*PAGE EXTRACT*:
The money that was announced Tuesday morning on the steps of the old Fox Tech Shop buildings, the future home of CAST Tech, represents one of the largest gifts that the 80/20 Foundation has given out. They hope it will generate an additional $600,000 from corporate and foundational donors. 

David Heard, CEO of Tech Bloc, says the new foundation that will raise these funds is about more than this new  school.

"The IT industry has never come together before to raise capital dollars for a project like this. The foundation gives us an identity to run the campaign, collect the funds, make it easy for people to donate, monitor our progress, and also the foundation gives us a platform at Tech bloc to do future education fund raising around things other than CAST Tech. For now CAST Tech is our focus."

*PROVIDED RECORDS*:
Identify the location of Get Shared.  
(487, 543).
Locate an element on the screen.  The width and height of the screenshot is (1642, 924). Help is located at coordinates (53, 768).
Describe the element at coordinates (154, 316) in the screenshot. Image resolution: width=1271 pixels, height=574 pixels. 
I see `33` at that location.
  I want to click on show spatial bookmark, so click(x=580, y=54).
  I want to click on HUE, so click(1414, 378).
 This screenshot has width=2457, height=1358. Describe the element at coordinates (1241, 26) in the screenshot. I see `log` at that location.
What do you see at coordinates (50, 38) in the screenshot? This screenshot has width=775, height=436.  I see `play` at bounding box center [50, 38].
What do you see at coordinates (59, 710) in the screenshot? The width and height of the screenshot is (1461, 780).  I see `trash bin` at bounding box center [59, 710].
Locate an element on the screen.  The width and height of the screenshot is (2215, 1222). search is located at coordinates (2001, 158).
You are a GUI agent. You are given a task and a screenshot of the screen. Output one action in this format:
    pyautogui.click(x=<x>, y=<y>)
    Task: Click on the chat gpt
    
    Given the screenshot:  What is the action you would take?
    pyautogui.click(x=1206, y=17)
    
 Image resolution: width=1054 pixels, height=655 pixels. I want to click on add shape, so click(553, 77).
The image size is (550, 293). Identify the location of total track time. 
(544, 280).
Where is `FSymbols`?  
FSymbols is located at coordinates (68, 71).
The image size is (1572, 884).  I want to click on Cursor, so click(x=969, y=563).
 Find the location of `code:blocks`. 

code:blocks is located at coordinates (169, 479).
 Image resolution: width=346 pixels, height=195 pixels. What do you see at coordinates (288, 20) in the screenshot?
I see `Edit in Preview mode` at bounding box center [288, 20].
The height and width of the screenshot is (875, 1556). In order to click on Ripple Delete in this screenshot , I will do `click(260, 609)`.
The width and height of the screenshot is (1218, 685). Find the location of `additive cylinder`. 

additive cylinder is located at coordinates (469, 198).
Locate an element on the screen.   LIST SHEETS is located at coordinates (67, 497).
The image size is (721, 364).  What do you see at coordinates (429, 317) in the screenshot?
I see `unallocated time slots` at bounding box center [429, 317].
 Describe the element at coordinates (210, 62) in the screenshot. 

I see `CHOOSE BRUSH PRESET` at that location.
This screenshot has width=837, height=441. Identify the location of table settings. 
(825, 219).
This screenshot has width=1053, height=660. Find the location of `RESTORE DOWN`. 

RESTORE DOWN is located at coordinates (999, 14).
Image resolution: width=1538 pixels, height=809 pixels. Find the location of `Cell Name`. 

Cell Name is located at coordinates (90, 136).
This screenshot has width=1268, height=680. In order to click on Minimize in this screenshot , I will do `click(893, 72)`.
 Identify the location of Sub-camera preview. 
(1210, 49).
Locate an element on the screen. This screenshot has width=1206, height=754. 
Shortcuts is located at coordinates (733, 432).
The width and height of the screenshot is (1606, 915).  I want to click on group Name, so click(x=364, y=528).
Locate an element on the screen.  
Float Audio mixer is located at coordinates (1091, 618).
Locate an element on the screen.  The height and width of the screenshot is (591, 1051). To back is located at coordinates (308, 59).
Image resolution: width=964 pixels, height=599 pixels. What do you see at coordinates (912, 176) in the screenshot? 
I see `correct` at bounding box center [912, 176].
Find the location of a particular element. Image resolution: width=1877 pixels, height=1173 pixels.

*TASK REQUIREMENTS*:
- a) Who is the CEO of Tech Bloc, according to the CAST Tech funding passage?
- b) Quote the CAST Tech funding passage from "The money that" up to and including "this new  school.".
- c) Write what comes next in the CAST Tech funding passage, picking up after its final sentence.
The lines have nothing to do with what follows.

*EXPECTED RESPONSES*:
- a) David Heard

- b)
The money that was announced Tuesday morning on the steps of the old Fox Tech Shop buildings, the future home of CAST Tech, represents one of the largest gifts that the 80/20 Foundation has given out. They hope it will generate an additional $600,000 from corporate and foundational donors. 

David Heard, CEO of Tech Bloc, says the new foundation that will raise these funds is about more than this new  school.

- c)
Tech Bloc doesn't just want foundations and corporate money though, they also announced $10 -4 Tech a small -dollar campaign encouraging people working in the tech field to give, or "have some skin in the game." People can give online through the San Antonio Area Foundation.

The $1.2 million would represent roughly 12 percent of the estimated capital budget for the new school. Along with the $2.6 million that was given in June from Charles Butt and H-E-B specifically to the capital budget will bring the school to nearly half the $10 million they need to renovate the buildings and provide the technology.

SAISD expects to open the school in the Fall of 2017 and hopes to enroll more than a 150 students. The timeline has been described as "aggressive."